■ WHAT TO PRODUCE: Your task is to print all of the data word for word.

■ RECORDS SUPPLIED:
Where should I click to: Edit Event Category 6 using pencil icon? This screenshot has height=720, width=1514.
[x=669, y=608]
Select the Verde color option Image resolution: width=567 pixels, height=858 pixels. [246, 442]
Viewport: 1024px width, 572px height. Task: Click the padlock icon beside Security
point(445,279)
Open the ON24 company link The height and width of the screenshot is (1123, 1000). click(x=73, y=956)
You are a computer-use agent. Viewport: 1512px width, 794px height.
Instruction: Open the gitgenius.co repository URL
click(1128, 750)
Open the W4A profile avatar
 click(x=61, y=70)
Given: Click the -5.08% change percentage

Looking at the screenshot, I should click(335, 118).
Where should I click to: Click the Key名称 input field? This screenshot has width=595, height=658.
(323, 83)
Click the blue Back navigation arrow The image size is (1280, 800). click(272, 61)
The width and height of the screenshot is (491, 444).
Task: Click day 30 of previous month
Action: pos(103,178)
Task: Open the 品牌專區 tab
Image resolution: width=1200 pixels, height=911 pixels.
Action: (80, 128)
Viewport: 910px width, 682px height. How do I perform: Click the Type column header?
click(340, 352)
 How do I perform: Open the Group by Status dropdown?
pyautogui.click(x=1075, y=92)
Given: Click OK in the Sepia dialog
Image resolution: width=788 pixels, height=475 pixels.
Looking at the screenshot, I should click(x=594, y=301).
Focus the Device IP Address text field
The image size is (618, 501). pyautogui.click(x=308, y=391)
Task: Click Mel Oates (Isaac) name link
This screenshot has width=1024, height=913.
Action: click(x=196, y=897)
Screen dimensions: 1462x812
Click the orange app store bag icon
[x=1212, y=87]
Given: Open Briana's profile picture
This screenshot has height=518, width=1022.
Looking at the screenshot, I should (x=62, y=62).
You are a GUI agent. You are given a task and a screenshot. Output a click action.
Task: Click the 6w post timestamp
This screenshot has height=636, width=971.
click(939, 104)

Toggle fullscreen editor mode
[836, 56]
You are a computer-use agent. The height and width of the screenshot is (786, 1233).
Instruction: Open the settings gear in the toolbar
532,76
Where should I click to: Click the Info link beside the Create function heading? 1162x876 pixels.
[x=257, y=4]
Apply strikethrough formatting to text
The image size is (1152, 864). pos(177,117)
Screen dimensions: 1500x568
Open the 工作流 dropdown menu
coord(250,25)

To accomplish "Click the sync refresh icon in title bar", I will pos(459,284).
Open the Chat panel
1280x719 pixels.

■ OUTPUT FOR THIS TASK:
Where should I click to: Edit Event Category 6 using pencil icon? This screenshot has height=720, width=1514.
[x=669, y=608]
Select the Verde color option Image resolution: width=567 pixels, height=858 pixels. [246, 442]
Viewport: 1024px width, 572px height. Task: Click the padlock icon beside Security
point(445,279)
Open the ON24 company link The height and width of the screenshot is (1123, 1000). click(x=73, y=956)
You are a computer-use agent. Viewport: 1512px width, 794px height.
Instruction: Open the gitgenius.co repository URL
click(1128, 750)
Open the W4A profile avatar
 click(x=61, y=70)
Given: Click the -5.08% change percentage

Looking at the screenshot, I should click(335, 118).
Where should I click to: Click the Key名称 input field? This screenshot has width=595, height=658.
(323, 83)
Click the blue Back navigation arrow The image size is (1280, 800). click(272, 61)
The width and height of the screenshot is (491, 444).
Task: Click day 30 of previous month
Action: pos(103,178)
Task: Open the 品牌專區 tab
Image resolution: width=1200 pixels, height=911 pixels.
Action: (80, 128)
Viewport: 910px width, 682px height. How do I perform: Click the Type column header?
click(340, 352)
 How do I perform: Open the Group by Status dropdown?
pyautogui.click(x=1075, y=92)
Given: Click OK in the Sepia dialog
Image resolution: width=788 pixels, height=475 pixels.
Looking at the screenshot, I should click(x=594, y=301).
Focus the Device IP Address text field
The image size is (618, 501). pyautogui.click(x=308, y=391)
Task: Click Mel Oates (Isaac) name link
This screenshot has width=1024, height=913.
Action: click(x=196, y=897)
Screen dimensions: 1462x812
Click the orange app store bag icon
[x=1212, y=87]
Given: Open Briana's profile picture
This screenshot has height=518, width=1022.
Looking at the screenshot, I should (x=62, y=62).
You are a GUI agent. You are given a task and a screenshot. Output a click action.
Task: Click the 6w post timestamp
This screenshot has height=636, width=971.
click(939, 104)

Toggle fullscreen editor mode
[836, 56]
You are a computer-use agent. The height and width of the screenshot is (786, 1233).
Instruction: Open the settings gear in the toolbar
532,76
Where should I click to: Click the Info link beside the Create function heading? 1162x876 pixels.
[x=257, y=4]
Apply strikethrough formatting to text
The image size is (1152, 864). pos(177,117)
Screen dimensions: 1500x568
Open the 工作流 dropdown menu
coord(250,25)

To accomplish "Click the sync refresh icon in title bar", I will pos(459,284).
Open the Chat panel
1280x719 pixels.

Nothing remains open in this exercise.